• [Data records]:
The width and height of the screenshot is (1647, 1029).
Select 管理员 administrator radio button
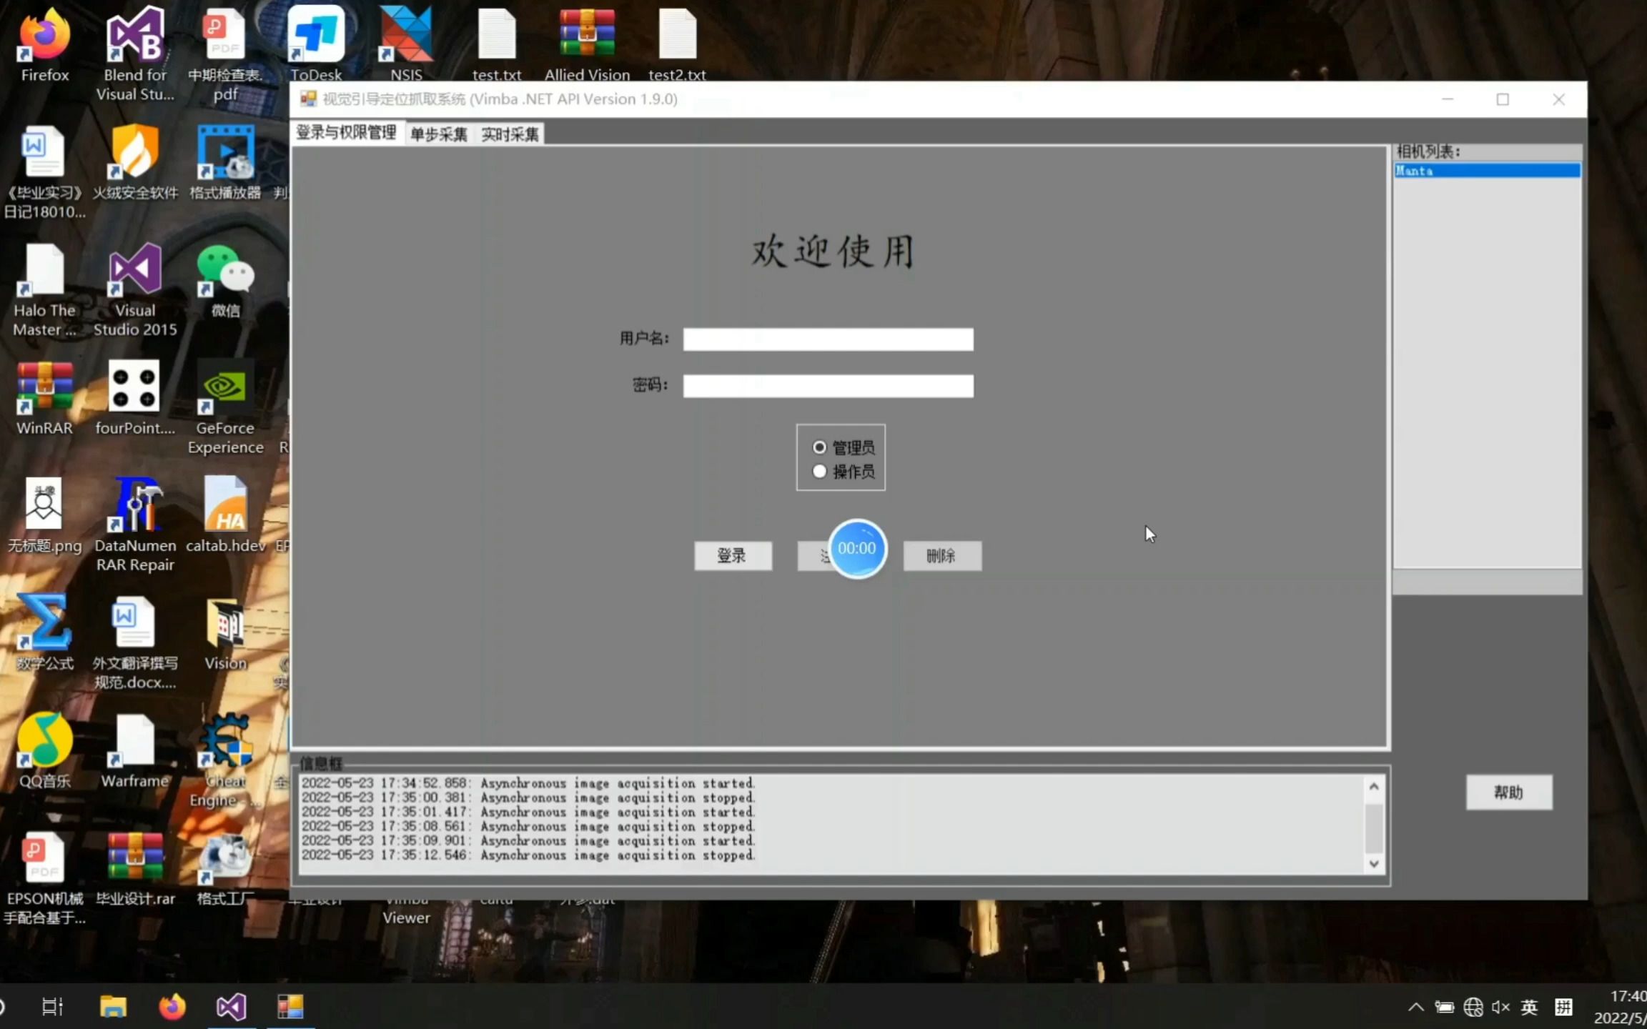tap(819, 447)
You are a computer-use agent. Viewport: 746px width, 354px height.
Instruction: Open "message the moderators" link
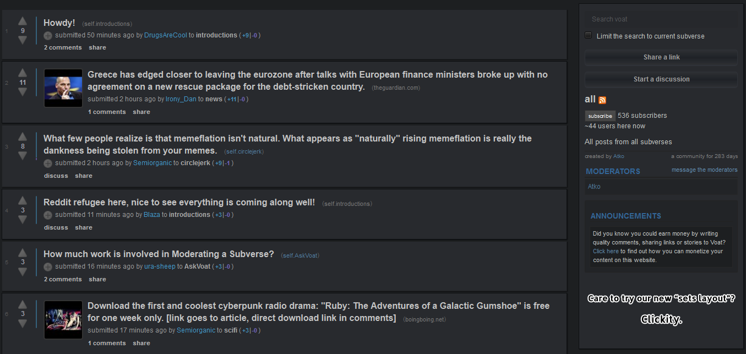pyautogui.click(x=704, y=170)
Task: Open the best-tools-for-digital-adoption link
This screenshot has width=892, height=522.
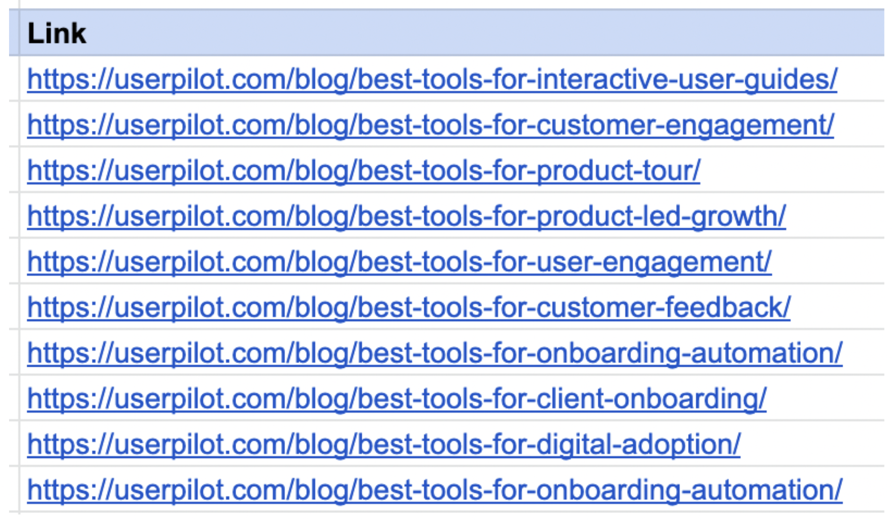Action: tap(383, 444)
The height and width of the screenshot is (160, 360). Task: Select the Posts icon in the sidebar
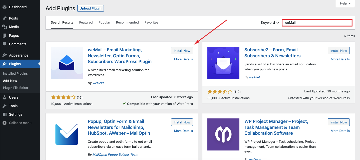[x=5, y=18]
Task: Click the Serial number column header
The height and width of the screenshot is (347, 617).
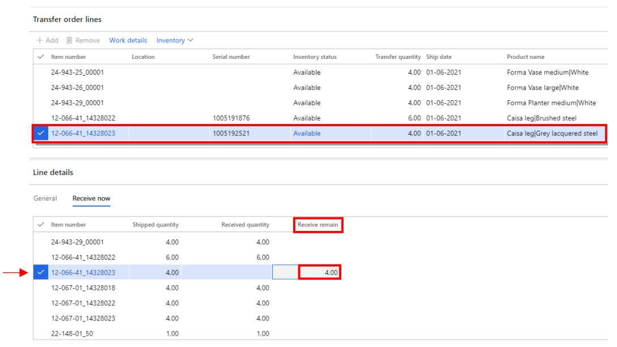Action: (x=231, y=57)
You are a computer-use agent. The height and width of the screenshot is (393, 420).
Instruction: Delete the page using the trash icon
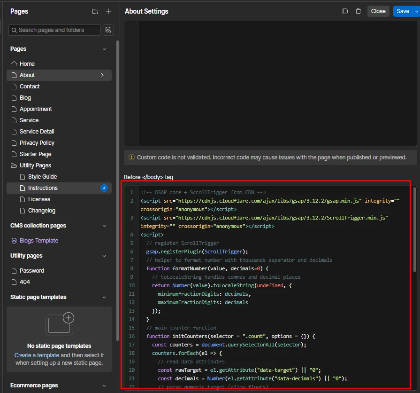tap(359, 11)
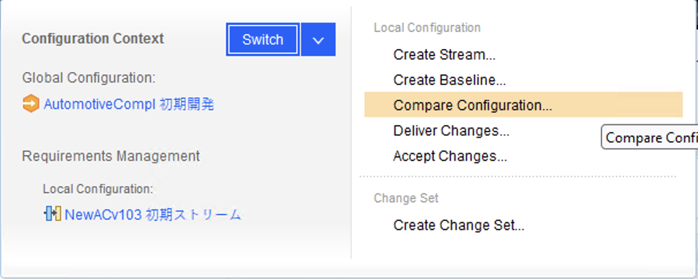Click the Requirements Management label
The image size is (698, 279).
[111, 156]
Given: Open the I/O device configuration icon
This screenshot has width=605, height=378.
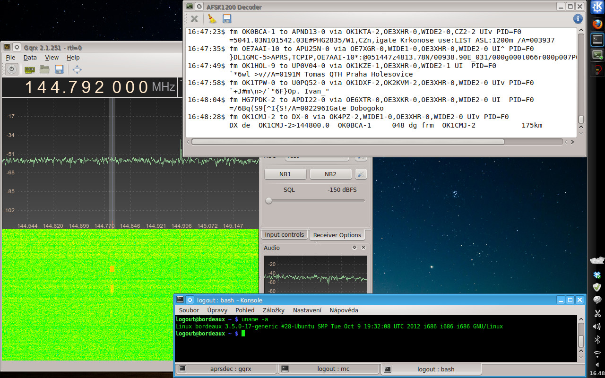Looking at the screenshot, I should pyautogui.click(x=30, y=69).
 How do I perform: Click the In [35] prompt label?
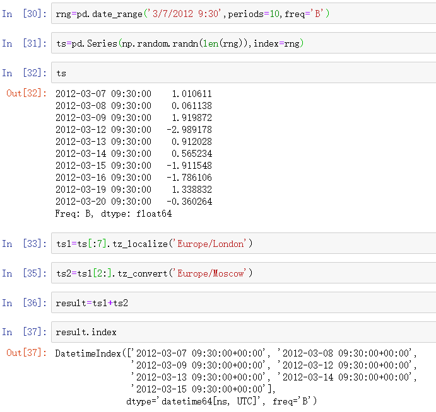pos(24,273)
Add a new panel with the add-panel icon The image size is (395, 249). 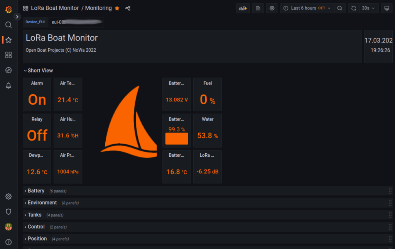243,8
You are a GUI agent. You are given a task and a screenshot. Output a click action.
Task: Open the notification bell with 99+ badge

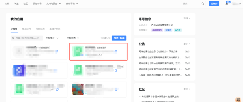point(227,4)
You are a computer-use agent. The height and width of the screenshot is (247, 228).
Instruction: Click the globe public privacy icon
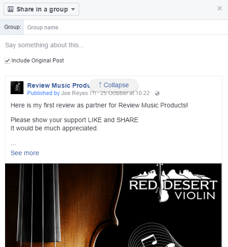coord(157,93)
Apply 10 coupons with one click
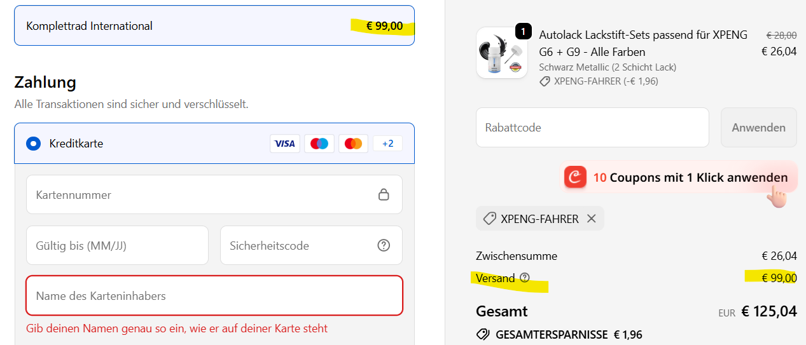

• [What is being asked]: Set down the line containing "is (247, 228).", then every later line through the end of the material, exactly as written; omit any picture.

• [Result]:
You are a computer-use agent. The height and width of the screenshot is (247, 228).
Instruction: Click the globe public privacy icon
coord(157,93)
Apply 10 coupons with one click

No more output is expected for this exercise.